This optimization tries to rearrange a variety of linear algebra expressions into one or more instances of this motif, and replace them each with a single
Gemm
Op.See
GemmOptimizer
- inplace_elemwise#
When one of the inputs to an elementwise expression has the same type and shape as the output, and is no longer needed for computation after the elemwise expression is evaluated, then we can reuse the storage of the input to store the output.
See
insert_inplace_optimizer()
- inplace_random#
Typically when a graph uses random numbers, the RandomState is stored in a shared variable, used once per call and, updated after each function call.

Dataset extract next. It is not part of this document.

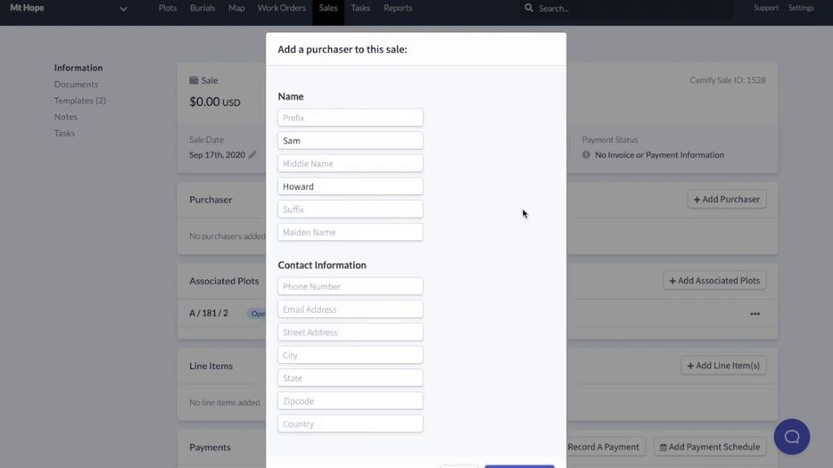
Task: Switch to the Burials tab
Action: [x=202, y=9]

In this common case, it makes sense to update the random number generator in-place.
See
random_make_inplace()
- elemwise fusion#
This optimization compresses subgraphs of computationally cheap elementwise operations into a single Op that does the whole job in a single pass over the inputs (like loop fusion). This is a win when transfer from main memory to the CPU is a bottleneck.
See
FusionOptimizer
- local_log_softmax#
This is a stabilization optimization. It can happen due to rounding errors that the softmax probability of one value gets to 0. Taking the log of 0 would generate -inf that will probably generate NaN later. We return a closer answer.
- local_remove_all_assert#
This is an unsafe optimization. For the fastest possible Aesara, this optimization can be enabled by setting
optimizer_including=local_remove_all_assert
which will remove all assertions in the graph for checking user inputs are valid. Use this optimization if you are sure everything is valid in your graph.